L’équipe de Stephen Rostain a également découvert que certaines espèces d’arbres avaient été sélectionnées et plantées par les Amérindiens, qui ont également fertilisé les sols par le brûlis et l’apport régulier de charbon et déchets organiques. La forêt n’est donc pas un «enfer vert» hostile et sauvage, mais plutôt un «jardin» ou un biotone, un environnement modelé par l’humain.

Enfin, loin d’être rurale et isolée, l’Amazonie est intégrée à des réseaux d’échanges et de migration qui la relient aux Andes, aux Caraïbes et même à la Mésoamérique, comme en attestent des restes d’objets ou la présence de plantes comme le maïs, domestiqué en Mésoamérique. De même, le manioc, souvent associé au continent africain, est en fait d’origine amazonienne. Hervé Théry décrit l’Amazonie comme un archipel urbain structuré par des routes et fronts pionniers, et ouvert sur le monde. La COP30 a bien rappelé que la région amazonienne était le cadre d’exploitations pétrolières ou d’extension de l’agrobusiness, dont le lobby occupe une place centrale au sein du Congrès et se présente comme un acteur du développement brésilien et de l’agriculture tropicale.

Interroger les musées et multiplier les futurs

Si le territoire fait l’objet d’idées reçues, c’est aussi le cas de sa population. L’exposition du Quai Branly refuse le regard extérieur et teinté d’exotisme sur l’altérité autochtone, mais vise à dévoiler la vision des populations locales. Photographies, créations contemporaines et objets rituels témoignent d’un rapport au monde fondé sur la porosité avec les non-humains et sur le mouvement perpétuel: la création du monde et la naissance ne se suffisent pas à elles-mêmes: pour maintenir l’ordre du monde et pour devenir humain, des pratiques et rituels sont nécessaires.

Mais le principal mérite du parcours est de tracer des alternatives pour l’institution muséale et le futur.

D’abord car elle refuse le regard ethnographique et surplombant et fait des populations autochtones les coproductrices du parcours. Un des commissaires d’exposition est Denilson Baniwa, artiste, conservateur et militant autochtone du peuple Baniwa, et certains cartels n’auraient pas été présents sans l’apport des peuples autochtones. En examinant les objets du musée, certains ont révélé que les artefacts exposés n’étaient que la version témoin d’objets rituels, qui ne peuvent être, eux, ni vendus ni cédés.

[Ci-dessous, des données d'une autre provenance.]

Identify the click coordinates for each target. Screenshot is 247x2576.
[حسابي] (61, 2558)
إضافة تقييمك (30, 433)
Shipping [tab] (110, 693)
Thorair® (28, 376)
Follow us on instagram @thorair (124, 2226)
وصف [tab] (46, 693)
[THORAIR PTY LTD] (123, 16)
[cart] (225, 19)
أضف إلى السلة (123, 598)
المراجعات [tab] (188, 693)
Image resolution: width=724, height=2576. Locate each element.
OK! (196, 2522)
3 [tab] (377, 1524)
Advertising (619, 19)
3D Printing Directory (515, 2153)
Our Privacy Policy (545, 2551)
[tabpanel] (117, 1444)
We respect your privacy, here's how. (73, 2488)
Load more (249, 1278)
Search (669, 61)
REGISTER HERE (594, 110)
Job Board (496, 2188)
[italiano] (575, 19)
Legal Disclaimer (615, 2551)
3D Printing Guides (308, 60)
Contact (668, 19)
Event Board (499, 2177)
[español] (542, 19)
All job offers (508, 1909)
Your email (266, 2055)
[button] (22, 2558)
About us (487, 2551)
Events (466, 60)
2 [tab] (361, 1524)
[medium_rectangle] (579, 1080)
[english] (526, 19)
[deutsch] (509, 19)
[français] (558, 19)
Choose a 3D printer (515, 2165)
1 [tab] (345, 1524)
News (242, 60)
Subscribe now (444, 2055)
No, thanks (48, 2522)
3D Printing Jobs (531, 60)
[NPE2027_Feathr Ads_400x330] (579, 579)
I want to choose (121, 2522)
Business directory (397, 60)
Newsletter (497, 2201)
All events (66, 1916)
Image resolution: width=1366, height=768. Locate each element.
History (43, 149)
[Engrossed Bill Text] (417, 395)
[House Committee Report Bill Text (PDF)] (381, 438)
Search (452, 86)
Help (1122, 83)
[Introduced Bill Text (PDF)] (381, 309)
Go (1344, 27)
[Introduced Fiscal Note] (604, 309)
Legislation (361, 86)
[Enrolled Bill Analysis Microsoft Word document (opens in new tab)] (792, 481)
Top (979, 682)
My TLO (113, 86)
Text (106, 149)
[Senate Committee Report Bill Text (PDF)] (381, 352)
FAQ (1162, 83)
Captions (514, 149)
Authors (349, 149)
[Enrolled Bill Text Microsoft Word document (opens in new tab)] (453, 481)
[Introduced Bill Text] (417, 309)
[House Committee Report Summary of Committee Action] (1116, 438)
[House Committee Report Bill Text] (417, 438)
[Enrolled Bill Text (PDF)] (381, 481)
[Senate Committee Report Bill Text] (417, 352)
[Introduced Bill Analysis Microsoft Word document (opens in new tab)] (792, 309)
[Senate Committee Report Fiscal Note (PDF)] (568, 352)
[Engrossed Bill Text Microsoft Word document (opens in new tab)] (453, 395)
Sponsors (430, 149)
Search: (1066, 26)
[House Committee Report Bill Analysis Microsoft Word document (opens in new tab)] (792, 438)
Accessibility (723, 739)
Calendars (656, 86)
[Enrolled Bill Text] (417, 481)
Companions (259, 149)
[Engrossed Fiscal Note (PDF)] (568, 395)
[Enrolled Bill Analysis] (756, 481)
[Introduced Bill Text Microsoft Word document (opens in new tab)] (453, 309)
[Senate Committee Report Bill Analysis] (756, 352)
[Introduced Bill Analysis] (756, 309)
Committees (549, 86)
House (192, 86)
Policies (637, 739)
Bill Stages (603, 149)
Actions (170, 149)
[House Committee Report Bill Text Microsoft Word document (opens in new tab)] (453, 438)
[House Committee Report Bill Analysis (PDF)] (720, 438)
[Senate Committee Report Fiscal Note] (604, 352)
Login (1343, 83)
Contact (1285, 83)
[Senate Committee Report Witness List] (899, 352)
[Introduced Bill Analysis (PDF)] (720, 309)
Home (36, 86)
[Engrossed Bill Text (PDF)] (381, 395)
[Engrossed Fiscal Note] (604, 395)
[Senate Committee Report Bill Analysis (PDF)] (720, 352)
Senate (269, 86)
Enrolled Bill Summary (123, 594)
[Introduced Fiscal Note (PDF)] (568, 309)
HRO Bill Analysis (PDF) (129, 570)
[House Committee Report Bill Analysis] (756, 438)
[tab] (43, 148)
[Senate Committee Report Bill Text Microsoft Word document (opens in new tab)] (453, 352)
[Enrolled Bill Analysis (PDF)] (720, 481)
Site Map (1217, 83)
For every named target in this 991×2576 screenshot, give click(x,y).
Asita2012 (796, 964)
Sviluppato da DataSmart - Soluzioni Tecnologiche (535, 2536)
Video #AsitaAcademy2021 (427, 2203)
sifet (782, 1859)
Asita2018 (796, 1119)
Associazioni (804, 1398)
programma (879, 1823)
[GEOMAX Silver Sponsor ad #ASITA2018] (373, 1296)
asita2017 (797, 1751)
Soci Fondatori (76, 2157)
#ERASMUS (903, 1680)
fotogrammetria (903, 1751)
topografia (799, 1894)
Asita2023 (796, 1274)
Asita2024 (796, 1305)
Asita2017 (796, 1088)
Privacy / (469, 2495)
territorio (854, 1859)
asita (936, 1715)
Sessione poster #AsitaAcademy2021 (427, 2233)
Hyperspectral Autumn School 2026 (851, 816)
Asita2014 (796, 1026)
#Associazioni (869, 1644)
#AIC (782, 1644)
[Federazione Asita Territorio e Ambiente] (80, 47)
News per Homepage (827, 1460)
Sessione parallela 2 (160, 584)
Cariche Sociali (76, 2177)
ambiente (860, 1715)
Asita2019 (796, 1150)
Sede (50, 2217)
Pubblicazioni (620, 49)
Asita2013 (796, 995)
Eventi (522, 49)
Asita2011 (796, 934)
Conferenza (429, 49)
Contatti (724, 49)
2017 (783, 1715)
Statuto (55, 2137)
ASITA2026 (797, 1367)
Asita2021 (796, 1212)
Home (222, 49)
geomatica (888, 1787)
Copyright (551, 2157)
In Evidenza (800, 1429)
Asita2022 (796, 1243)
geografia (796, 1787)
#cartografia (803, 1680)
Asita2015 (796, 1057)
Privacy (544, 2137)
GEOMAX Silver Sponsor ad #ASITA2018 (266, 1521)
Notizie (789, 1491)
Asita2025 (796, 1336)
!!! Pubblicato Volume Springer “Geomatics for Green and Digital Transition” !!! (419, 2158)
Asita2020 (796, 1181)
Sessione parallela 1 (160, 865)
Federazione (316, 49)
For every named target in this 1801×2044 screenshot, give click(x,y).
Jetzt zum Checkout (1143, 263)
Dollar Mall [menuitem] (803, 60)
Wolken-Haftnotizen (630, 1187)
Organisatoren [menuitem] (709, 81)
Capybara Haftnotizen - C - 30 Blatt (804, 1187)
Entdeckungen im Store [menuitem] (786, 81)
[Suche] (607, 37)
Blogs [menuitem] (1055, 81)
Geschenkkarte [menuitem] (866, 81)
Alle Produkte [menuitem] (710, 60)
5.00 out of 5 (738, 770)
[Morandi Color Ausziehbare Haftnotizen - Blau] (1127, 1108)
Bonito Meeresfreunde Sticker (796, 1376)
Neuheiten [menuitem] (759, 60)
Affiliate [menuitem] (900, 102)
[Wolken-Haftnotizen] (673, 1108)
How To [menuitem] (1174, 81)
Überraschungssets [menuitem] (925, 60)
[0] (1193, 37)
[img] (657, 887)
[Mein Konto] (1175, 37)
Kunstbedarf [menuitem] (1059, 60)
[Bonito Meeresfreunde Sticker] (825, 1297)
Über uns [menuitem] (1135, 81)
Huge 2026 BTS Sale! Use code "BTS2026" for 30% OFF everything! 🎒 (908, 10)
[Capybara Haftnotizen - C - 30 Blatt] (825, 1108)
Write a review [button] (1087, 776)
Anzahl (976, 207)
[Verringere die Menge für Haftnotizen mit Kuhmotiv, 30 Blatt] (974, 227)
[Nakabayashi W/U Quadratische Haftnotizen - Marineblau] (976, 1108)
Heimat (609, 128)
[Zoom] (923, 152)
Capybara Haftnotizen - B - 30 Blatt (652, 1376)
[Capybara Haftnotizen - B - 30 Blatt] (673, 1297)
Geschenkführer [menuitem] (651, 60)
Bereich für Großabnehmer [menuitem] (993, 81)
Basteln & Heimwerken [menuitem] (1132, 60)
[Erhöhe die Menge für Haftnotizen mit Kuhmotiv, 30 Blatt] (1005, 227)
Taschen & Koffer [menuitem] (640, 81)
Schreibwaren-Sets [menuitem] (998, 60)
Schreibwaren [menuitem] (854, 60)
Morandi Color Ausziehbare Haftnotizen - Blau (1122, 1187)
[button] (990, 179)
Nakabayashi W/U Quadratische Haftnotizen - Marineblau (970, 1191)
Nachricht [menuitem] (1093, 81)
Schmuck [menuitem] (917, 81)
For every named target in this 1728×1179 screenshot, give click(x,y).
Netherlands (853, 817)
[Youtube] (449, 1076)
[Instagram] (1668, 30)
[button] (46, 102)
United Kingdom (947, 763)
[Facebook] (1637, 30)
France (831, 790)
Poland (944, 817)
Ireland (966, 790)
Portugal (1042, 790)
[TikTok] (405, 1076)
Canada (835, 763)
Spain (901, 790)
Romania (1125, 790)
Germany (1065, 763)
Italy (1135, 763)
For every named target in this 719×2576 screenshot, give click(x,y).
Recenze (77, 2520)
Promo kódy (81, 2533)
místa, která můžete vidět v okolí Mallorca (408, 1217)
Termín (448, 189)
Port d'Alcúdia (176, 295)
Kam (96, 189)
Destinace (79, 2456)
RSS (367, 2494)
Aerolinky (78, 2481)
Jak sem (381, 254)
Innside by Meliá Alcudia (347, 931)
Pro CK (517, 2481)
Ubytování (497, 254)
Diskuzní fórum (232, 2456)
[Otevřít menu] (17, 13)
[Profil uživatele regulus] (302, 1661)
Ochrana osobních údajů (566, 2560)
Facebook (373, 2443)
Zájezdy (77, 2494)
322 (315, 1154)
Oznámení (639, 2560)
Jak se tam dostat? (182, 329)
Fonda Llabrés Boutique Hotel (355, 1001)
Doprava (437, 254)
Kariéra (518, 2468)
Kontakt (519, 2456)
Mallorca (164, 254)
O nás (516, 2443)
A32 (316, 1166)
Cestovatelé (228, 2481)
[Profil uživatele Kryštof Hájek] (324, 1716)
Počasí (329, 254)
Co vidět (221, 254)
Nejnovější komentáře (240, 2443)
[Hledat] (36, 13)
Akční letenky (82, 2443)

Ensuite car elle propose, en guise de conclusion, des futurs alternatifs. Tout au long du parcours, on prend conscience que l’espace amazonien a été aménagé selon des valeurs différentes de celles qui dominent en Occident: la diversité plutôt que la productivité, l’horticulture plutôt que l’agriculture. Le visiteur est aussi invité à dépasser les dichotomies entre nature et culture, tradition et modernité: les téléphones et réseaux sociaux permettent de maintenir des traditions et contacts ancestraux, de nombreux Amazoniens sont urbains et les créations contemporaines permettent de défendre les traditions. Les peuples autochtones proposent surtout des futurs pluriels, éloignés d’un modèle productiviste et mondialisé présenté comme unique, et dont les impasses sont illustrées de manière brûlante par la destruction irréversible d’un quart de la forêt amazonienne.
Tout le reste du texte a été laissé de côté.